PROBLEMS:
A – Copy the passage of the cubicle feeds thread between "## CoolWill (Jan" and "the same manufacturer.", inclusive, word for word.
B – Proceed with the forum thread on cubicle feed wiring, writing on from the point where it stops.

START EXTRACTED TEXT

# Cubicle feeds



## WronGun (Oct 18, 2013)

It’s been a while since I’ve done them. 

I’m trying to figure out the color configuration on these whips. Ones I’ve done in the past have had a variety of colored conductors with a corresponding white neutral and color stripe. 

This one is confusing ?

Only thing I can think of is 
Red/red white 
Black/white
Blue/pink 

Or could there be a shared neutral here ? 

And why an IG??














Sent from my iPhone using Tapatalk


----------



## telsa (May 22, 2015)

Double check -- but:

Black, Red, Blue, White, Solid Green -- 3 phases -- note that the White is an over-sized neutral. 

#10 in a sea of #12.

Iso Green + Red-White + Pink ==> ground, 2nd (isolated) neutral, clean hot -- could be feed thru an isolating transformer.

BUT...

You have to confirm this by toning.


----------



## Cow (Jan 16, 2008)

The last cubicles I did had a tag on the whips showing the circuitry????


----------



## WronGun (Oct 18, 2013)

This company has relocated to a new building, pre-installed furniture, didn’t see any labels anywhere. 

Cubicles are small.... computer, printer , phone. I definitely don’t need all these circuits 


Sent from my iPhone using Tapatalk


----------



## telsa (May 22, 2015)

Oversized neutrals are common with such furniture whips. ( At least everyone I've touched. )

This whip is typical -- though the colors look like they came from Miami Vice.


----------



## CoolWill (Jan 5, 2019)

I had this setup recently and it was pink, black, white for one set. And red, blue, white/red for the other. Check it with a meter to be sure.


----------



## splatz (May 23, 2015)

There is no standard that all the cubicle manufacturers follow, in fact I don't think they even follow the same standard between model lines from the same manufacturer.

END EXTRACTED TEXT
START MATERIAL SUPPLIED

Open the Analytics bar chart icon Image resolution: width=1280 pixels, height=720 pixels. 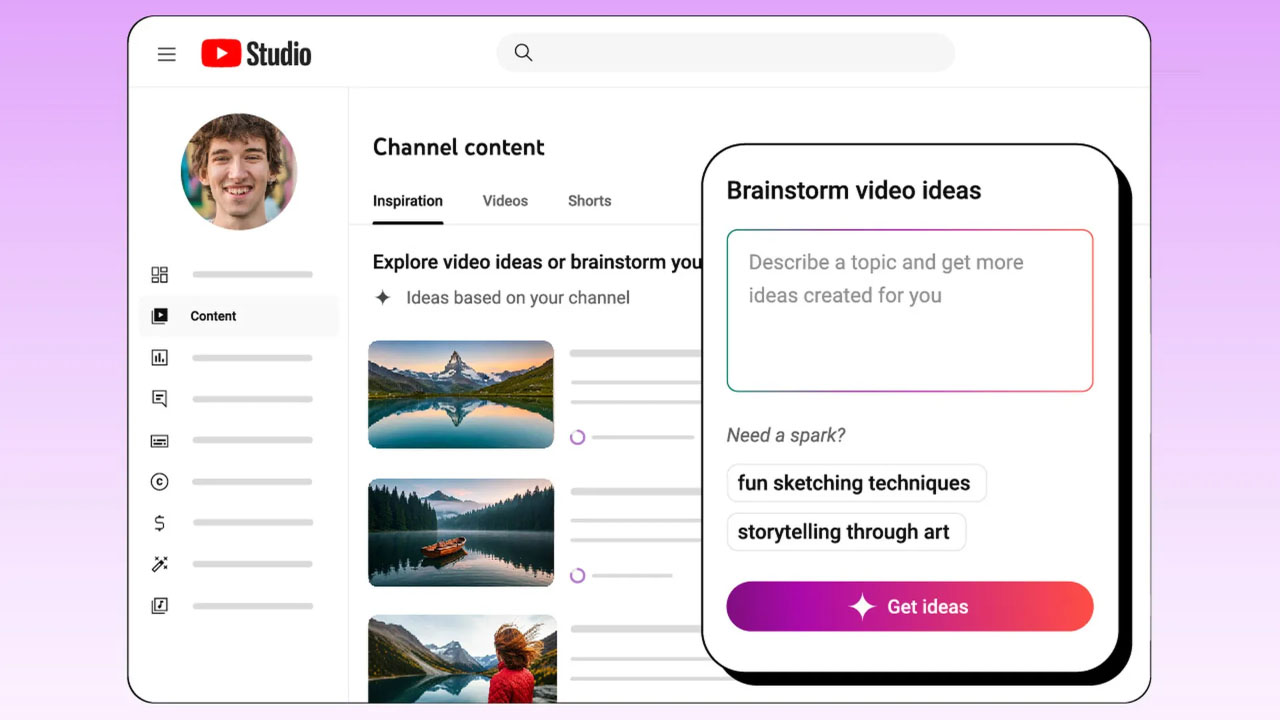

END MATERIAL SUPPLIED
START MATERIAL SUPPLIED

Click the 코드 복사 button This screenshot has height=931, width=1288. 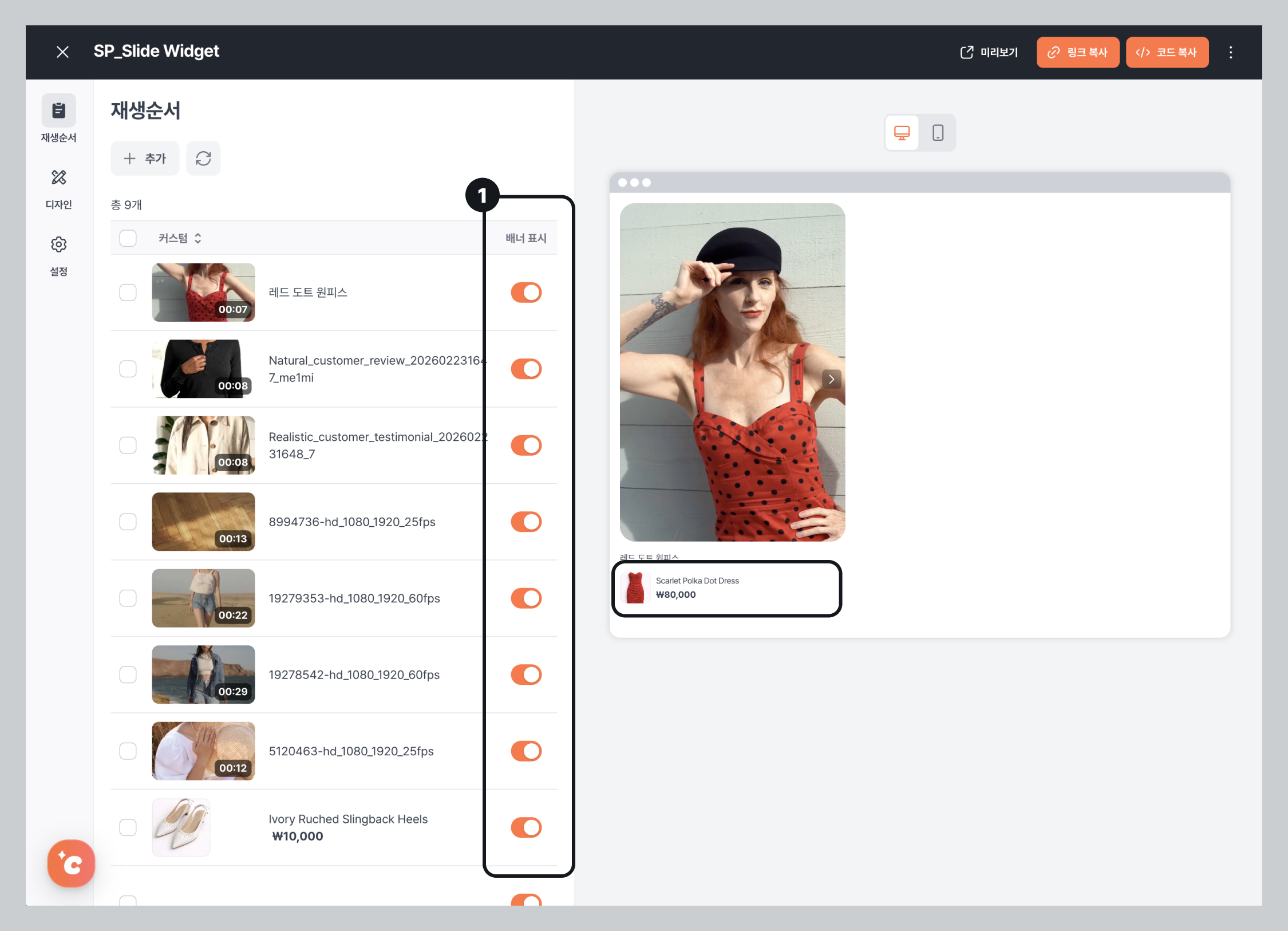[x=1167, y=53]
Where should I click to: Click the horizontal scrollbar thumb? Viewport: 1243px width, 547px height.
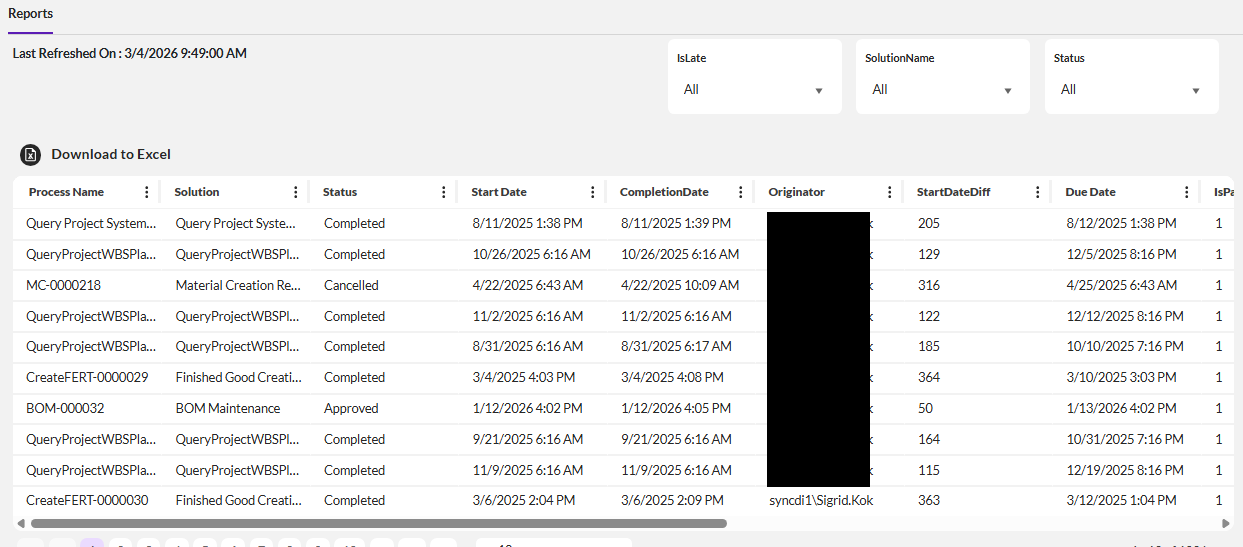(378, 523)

END MATERIAL SUPPLIED
START MATERIAL SUPPLIED

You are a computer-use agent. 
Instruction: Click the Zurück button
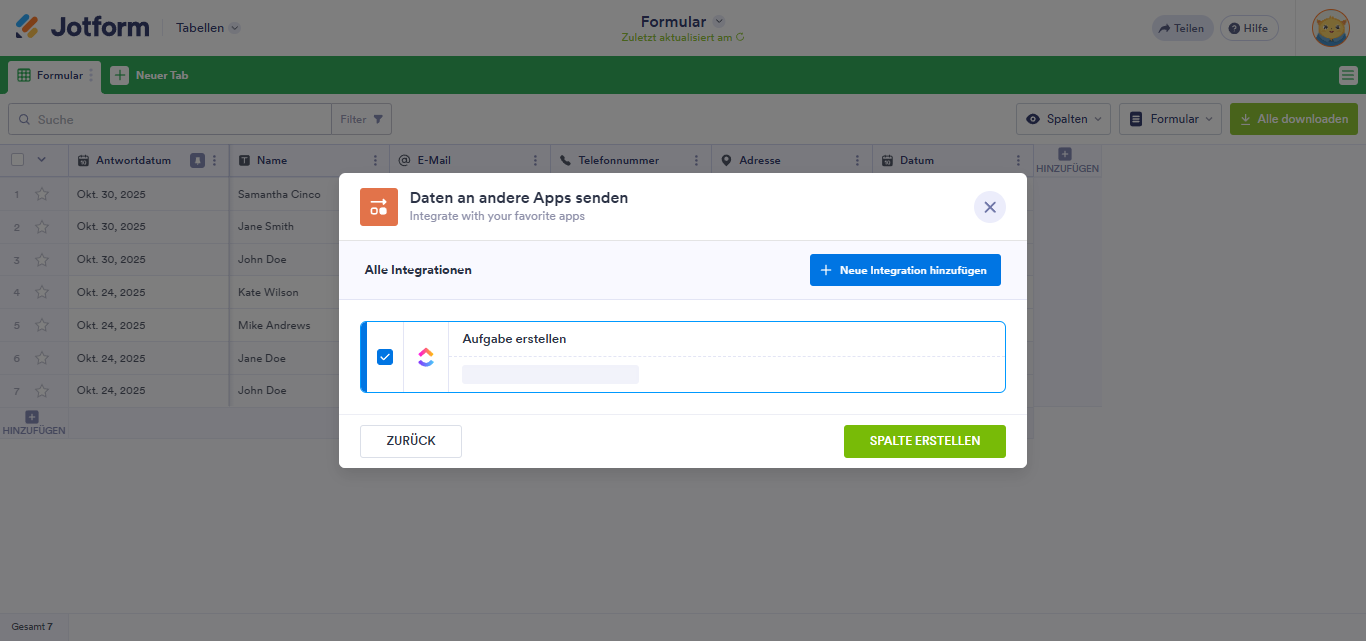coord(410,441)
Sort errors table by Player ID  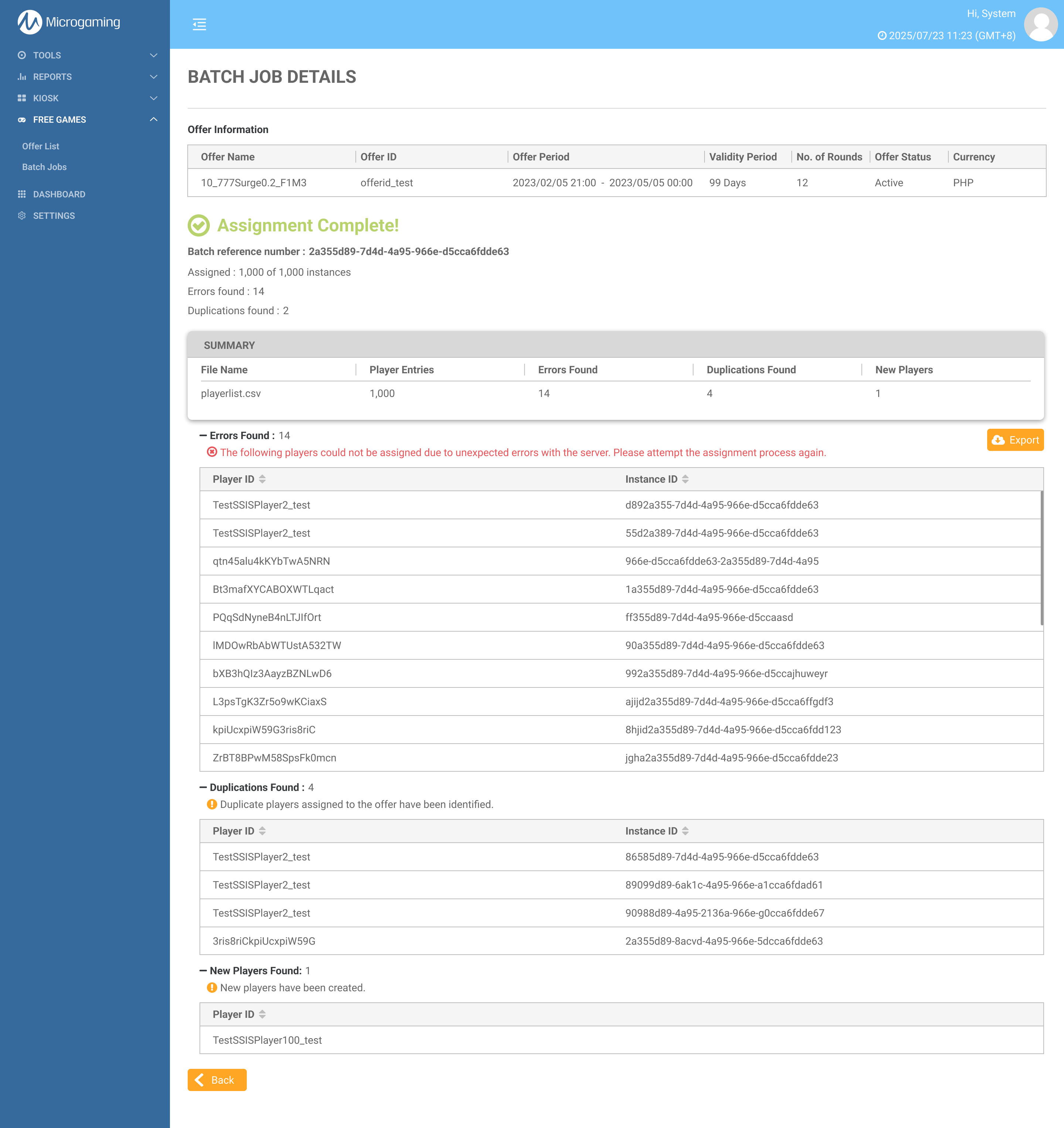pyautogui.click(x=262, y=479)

END MATERIAL SUPPLIED

RESPONSES IN ORDER:
A –
## CoolWill (Jan 5, 2019)

I had this setup recently and it was pink, black, white for one set. And red, blue, white/red for the other. Check it with a meter to be sure.


----------



## splatz (May 23, 2015)

There is no standard that all the cubicle manufacturers follow, in fact I don't think they even follow the same standard between model lines from the same manufacturer.

B –
For example here is one from Herman Miller:


----------



## eddy current (Feb 28, 2009)

There is no standard. Just ring them out. Making a thread about it probably takes longer than ringing them out.


----------



## drsparky (Nov 13, 2008)

The power bus has all the circuits in it, the receptacles are labeled A,B,C,D or 1,2,3,4. You can move them around from cubicle to cubicle to balance the load. Facts are facts and women run space heaters in cubes. If a breaker keeps tripping on circuit "2" because multiple space heaters on it, just swap the receptacle for a "3" and no wiring changes needed. If you follow the guide splatz posted.


----------



## Cow (Jan 16, 2008)

eddy current said:


> There is no standard. Just ring them out. Making a thread about it probably takes longer than ringing them out.



Similar issue, some of the guys on the crew try and call me to ask a question they could figure out themselves just as fast if they only stopped to think....


I think my tone when I answer the phone and hear their question tells them all they need to know...


----------



## WronGun (Oct 18, 2013)

I wasn’t sure if there was standard or common wiring for this. 

it’s an easy test, some of my questions are to help with estimates. I’ll have multiple photos on my phone to estimate and later realize I didn’t get enough information for the job for various reasons. 


Sent from my iPhone using Tapatalk


----------



## Kawicrash (Aug 21, 2018)

Having done oh, about a gazillion of these, I'd say red, black, blue, neutral, one set, general use, orange and white/orange i.g. and if one green is identified it will go with the i.g. Now, if there's actually an proper i.g. circuit in the ceiling remains to be seen.


----------



## eddy current (Feb 28, 2009)

Kawicrash said:


> Having done oh, about a gazillion of these, I'd say red, black, blue, neutral, one set, general use, orange and white/orange i.g. and if one green is identified it will go with the i.g. Now, if there's actually an proper i.g. circuit in the ceiling remains to be seen.


But those are not the colours the OP has. He has a pink and a white w/ red stripe.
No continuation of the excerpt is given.